# Texto fornecido
______

O precedente aberto em agosto do ano passado, quando a 1ª Câmara Criminal acatou os argumentos da defesa, enfrenta agora um fato novo. Em junho de 2019, o plenário do Supremo Tribunal Federal (STF) considerou legal a Operação Métis, que prendeu policiais legislativos e fez apreensões em 2016 no Senado, autorizada justamente por um juiz de primeiro grau. Os ministros entenderam que a tese de que o foro privilegiado vale apenas para o detentor do cargo, não se alargando a espaços físicos.
Linha do tempo dos Diários Secretos
Começa a divulgação da série Diários Secretos, reportagens produzidas pela Gazeta do Povo e pela RPC, com base em documentos escondidos pela Assembleia Legislativa do Paraná e que mostraram um esquema de desvio de recursos públicos, por meio de contratação de funcionários fantasmas.
A partir de uma força-tarefa do Ministério Público, tendo como ponto de partida as reportagens, foram abertos vários inquéritos para apurar os casos denunciados. A investigação levou à deflagração da operação Ectoplasma, que levou à prisão de dez pessoas, entre elas os ex-diretores da Assembleia, Abib Miguel, conhecido como Bibinho, José Ary Nassif e Claudio Marques da Silva.
É recebida pela Justiça a primeira ação criminal contra os ex-diretores da Assembleia Legislativa. A partir daí foram dezenas de processos ajuizados, tanto penais como cíveis, buscando apurar responsabilidades. Por uma questão de foro privilegiado, os casos envolvendo deputados ficaram sob a atribuição da Procuradoria de Justiça, a segunda instância do Ministério Público Estadual.
Duas semanas depois da primeira, é deflagrada a segunda operação, a Ectoplasma II, com foco nas irregularidades no Legislativo. Novamente os ex-diretores foram presos (haviam sido soltos por habeas corpus). Naquela vez, houve também busca e apreensão no prédio da Assembleia – e é essa coleta de documentos que está sendo questionada na Justiça.
Bibinho e os dois ex-diretores são condenados a 19 anos de prisão, por peculato (desvio de dinheiro público), lavagem de dinheiro e formação de quadrilha. Três meses depois houve a segunda condenação, também em 19 anos. As duas sentenças foram anuladas pelo Tribunal de Justiça do Paraná em 2015, atendendo ao pedido da defesa, já que Bibinho optou por não prestar depoimento na ausência do advogado, que havia comunicado a necessidade de estar em um compromisso. Os casos, somente sobre o ex-diretor-geral, voltaram para a primeira instância, com a confirmação das condenações.

______

# Dados registrados
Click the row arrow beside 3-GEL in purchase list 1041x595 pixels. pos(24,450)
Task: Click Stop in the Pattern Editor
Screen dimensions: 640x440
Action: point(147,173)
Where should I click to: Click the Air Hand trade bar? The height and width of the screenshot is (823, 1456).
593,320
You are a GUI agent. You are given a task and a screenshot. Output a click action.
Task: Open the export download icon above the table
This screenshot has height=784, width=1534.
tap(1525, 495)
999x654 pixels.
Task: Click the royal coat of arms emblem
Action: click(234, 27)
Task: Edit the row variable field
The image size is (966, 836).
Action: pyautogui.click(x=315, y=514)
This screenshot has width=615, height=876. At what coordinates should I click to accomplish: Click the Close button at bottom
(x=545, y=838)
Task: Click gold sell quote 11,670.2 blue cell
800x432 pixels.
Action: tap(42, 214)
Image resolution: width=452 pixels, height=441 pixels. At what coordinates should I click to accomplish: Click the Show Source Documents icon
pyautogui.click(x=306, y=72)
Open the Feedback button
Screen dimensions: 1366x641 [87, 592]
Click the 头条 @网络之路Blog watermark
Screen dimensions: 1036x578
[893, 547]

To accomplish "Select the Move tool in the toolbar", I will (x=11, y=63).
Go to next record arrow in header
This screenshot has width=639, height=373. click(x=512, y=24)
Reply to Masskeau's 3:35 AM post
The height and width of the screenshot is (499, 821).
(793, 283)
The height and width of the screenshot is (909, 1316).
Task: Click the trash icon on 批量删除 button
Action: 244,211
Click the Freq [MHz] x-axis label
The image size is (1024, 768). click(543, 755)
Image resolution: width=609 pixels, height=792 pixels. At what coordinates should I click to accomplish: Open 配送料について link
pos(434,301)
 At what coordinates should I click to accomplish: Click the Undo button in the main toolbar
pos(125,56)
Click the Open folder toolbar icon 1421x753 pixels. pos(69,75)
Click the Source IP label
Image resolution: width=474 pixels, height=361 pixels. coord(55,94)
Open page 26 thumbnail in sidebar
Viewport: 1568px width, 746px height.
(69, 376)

______

# Enunciado da tarefa
Por favor, indique se cada afirmação abaixo está de acordo com o texto sobre os Diários Secretos. Responda sim ou não e cite literalmente as palavras do texto que decidem cada caso.
1. A série Diários Secretos foi produzida pela Gazeta do Povo e pela RPC.
2. A operação Ectoplasma levou à prisão de quinze pessoas.
3. O Tribunal de Justiça do Paraná anulou as duas sentenças em 2015.

# Resposta da tarefa
1. Sim: "reportagens produzidas pela Gazeta do Povo e pela RPC"
2. Não: "levou à prisão de dez pessoas"
3. Sim: "As duas sentenças foram anuladas pelo Tribunal de Justiça do Paraná em 2015"